ACTION ITEM:
Skip the pictures, and retype the data below in full, exactly.

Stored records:
○ ○ ○ ○ ○

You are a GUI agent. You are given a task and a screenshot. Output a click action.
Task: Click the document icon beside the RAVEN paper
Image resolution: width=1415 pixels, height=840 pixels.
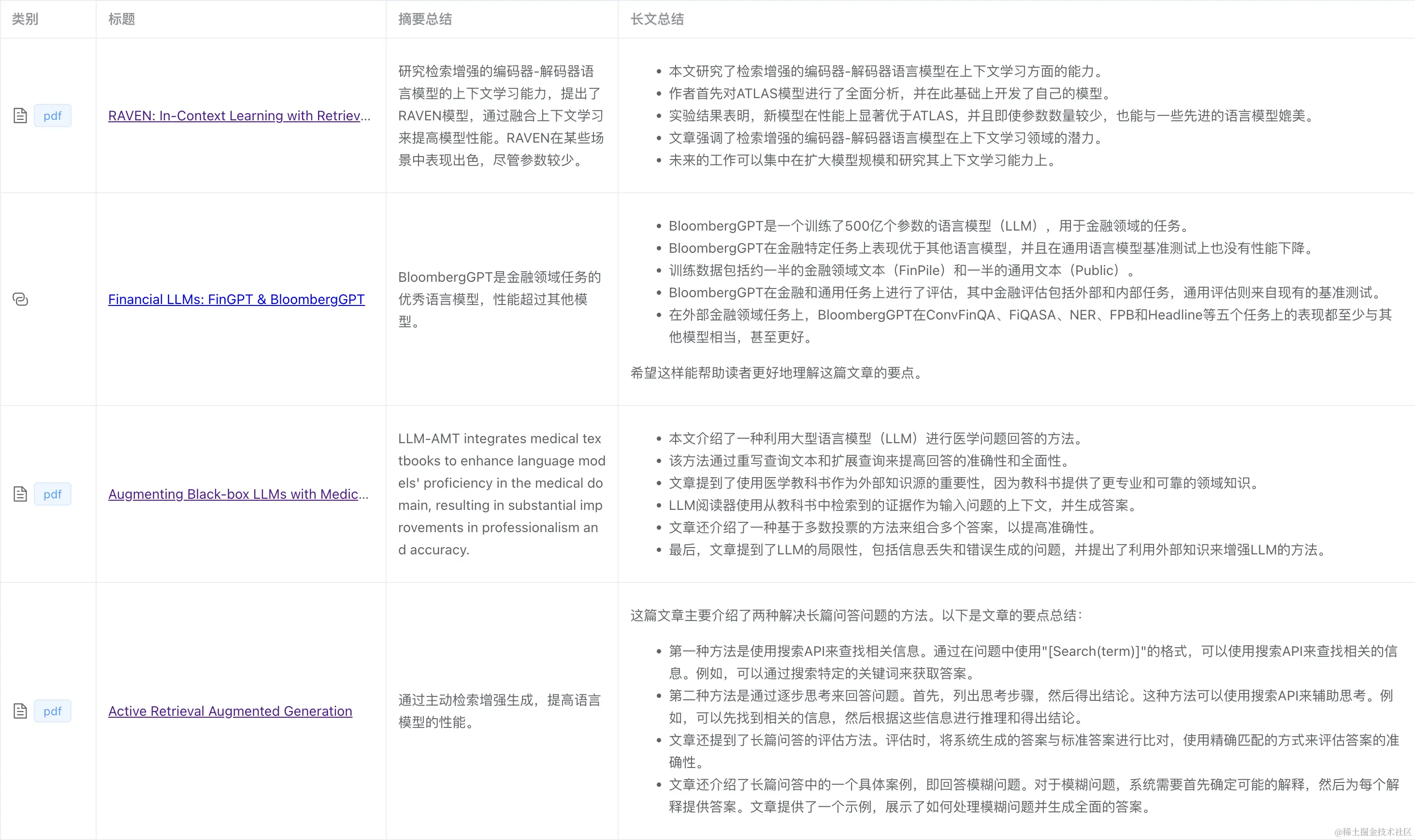click(20, 116)
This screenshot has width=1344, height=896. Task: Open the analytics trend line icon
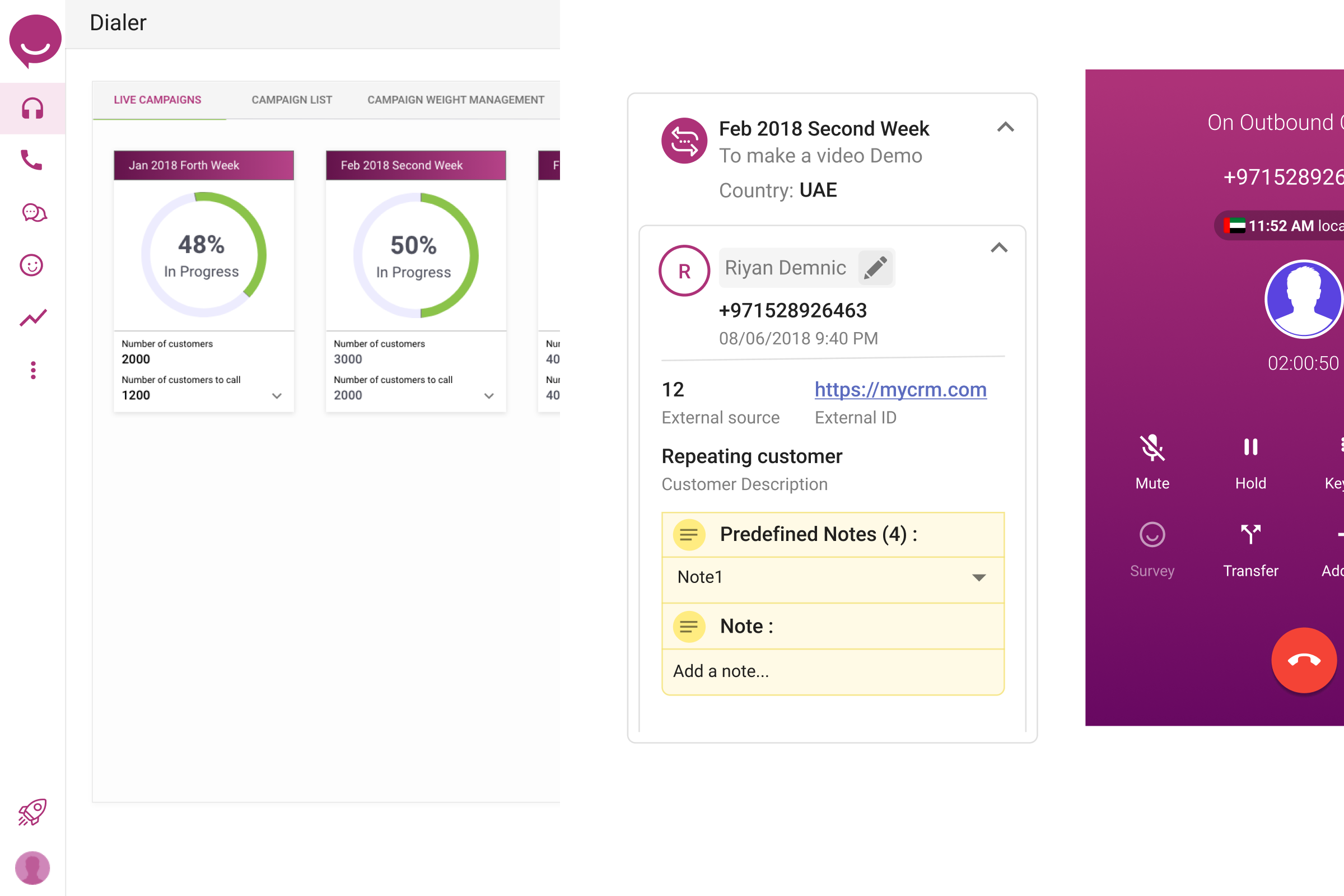33,318
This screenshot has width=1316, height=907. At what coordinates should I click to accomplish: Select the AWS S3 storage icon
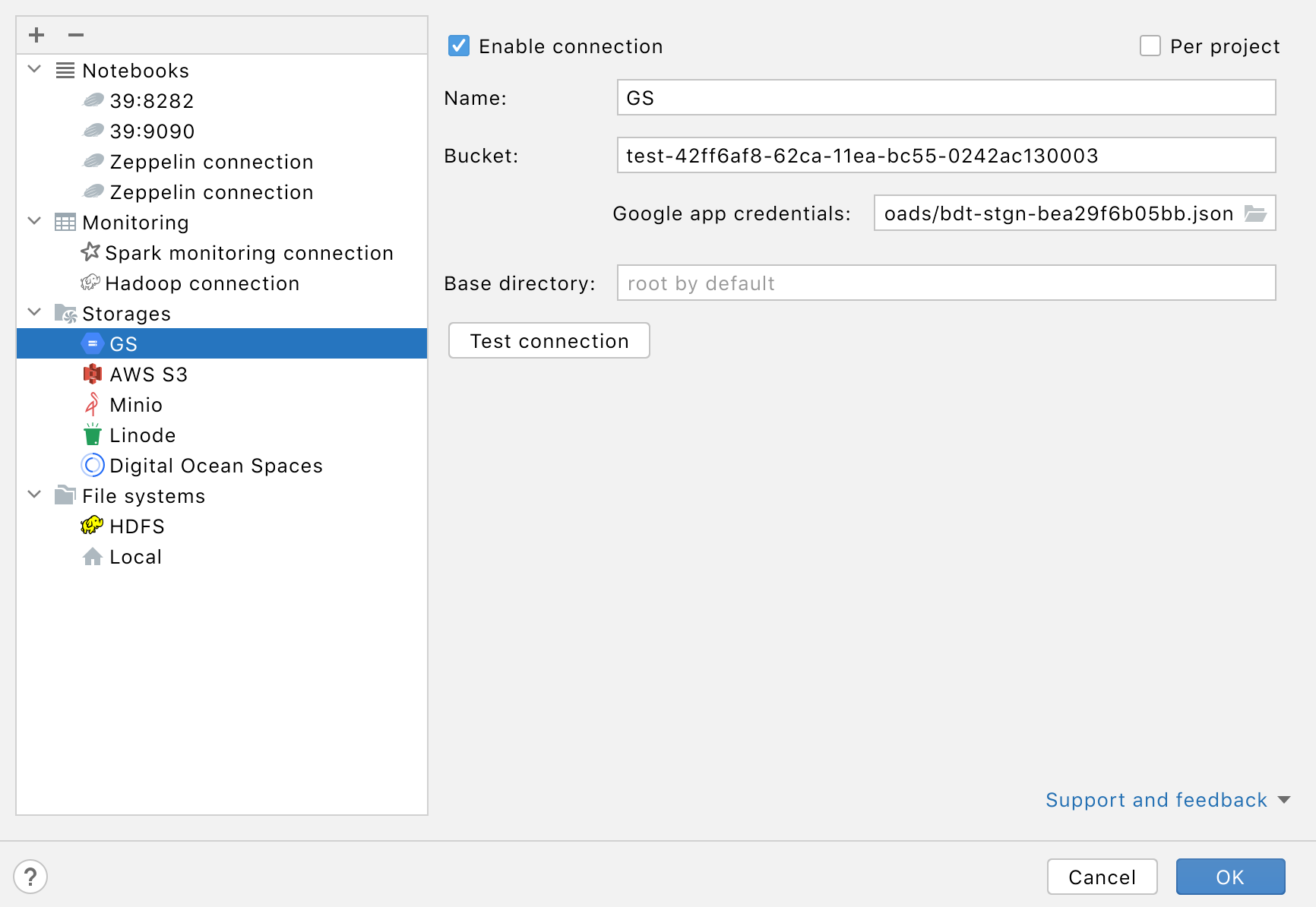point(92,374)
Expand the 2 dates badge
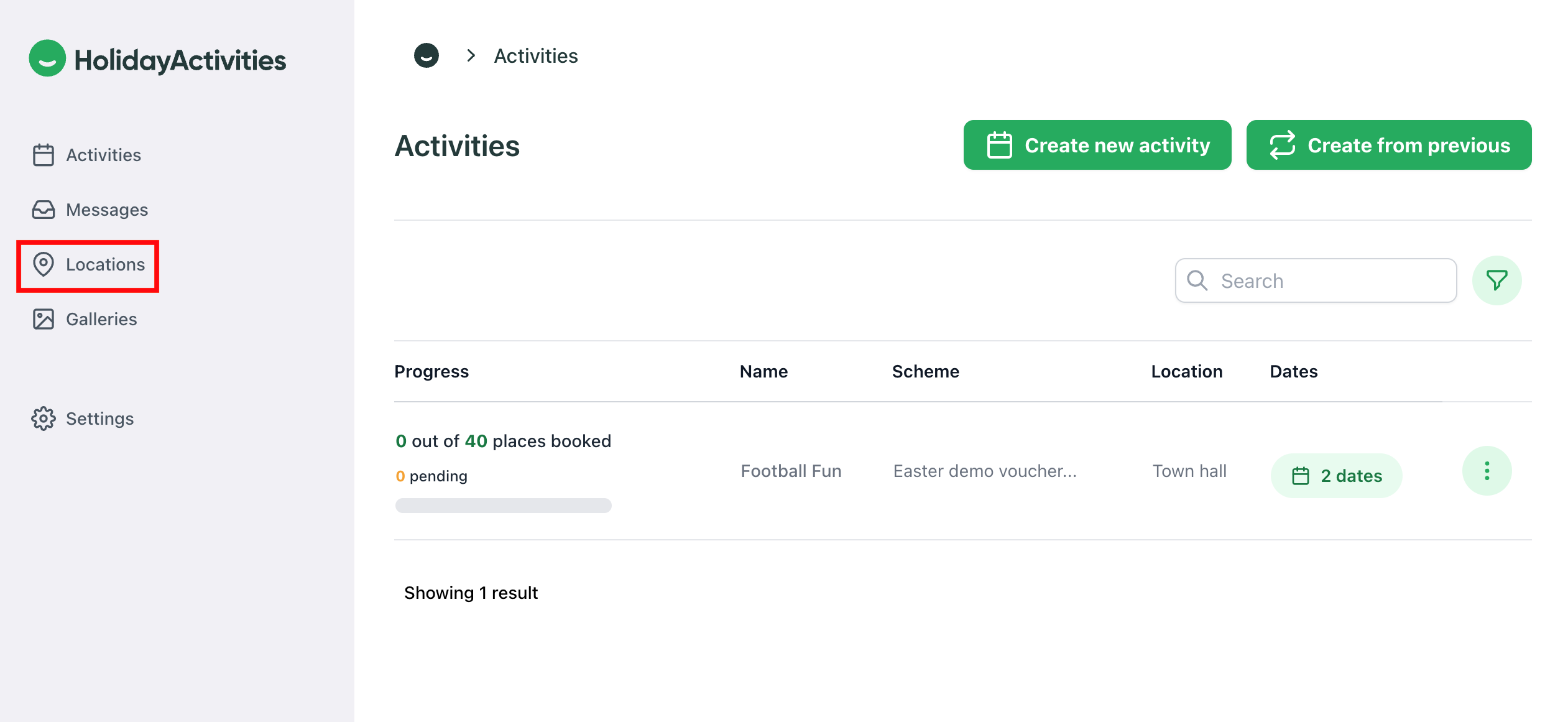This screenshot has height=722, width=1568. point(1337,476)
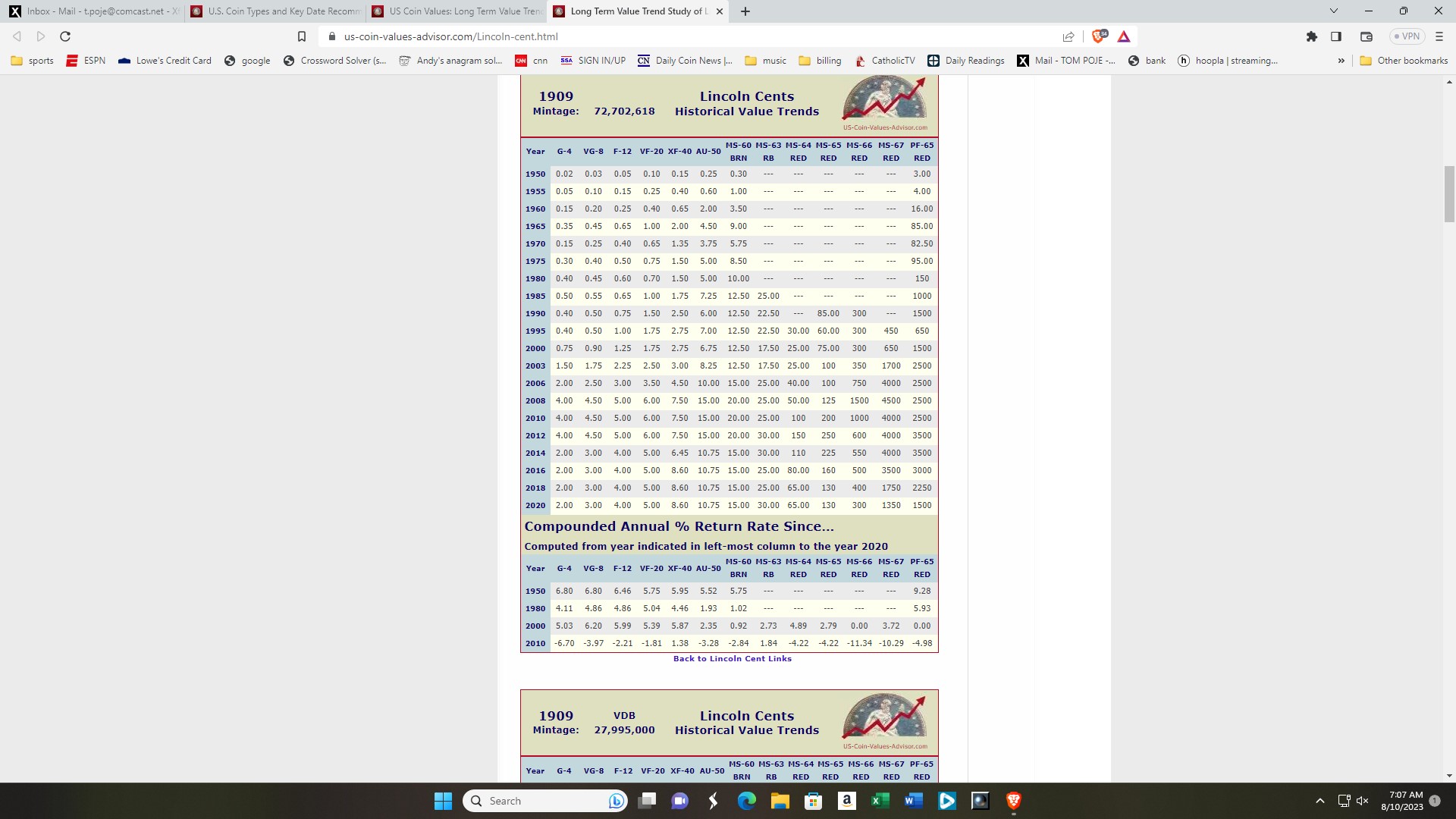Open the Brave Wallet icon

coord(1367,36)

○ ○ ○ ○ ○

COMPLETED EXERCISE:
You are a GUI agent. You are given a task and a screenshot. Output a click action.
Task: Click the document icon beside the RAVEN paper
Image resolution: width=1415 pixels, height=840 pixels.
click(20, 116)
This screenshot has width=1344, height=896. Task: Open the analytics trend line icon
33,318
This screenshot has width=1316, height=907. At what coordinates should I click to accomplish: Select the AWS S3 storage icon
point(92,374)
Expand the 2 dates badge
This screenshot has height=722, width=1568. point(1337,476)
Open the Brave Wallet icon

coord(1367,36)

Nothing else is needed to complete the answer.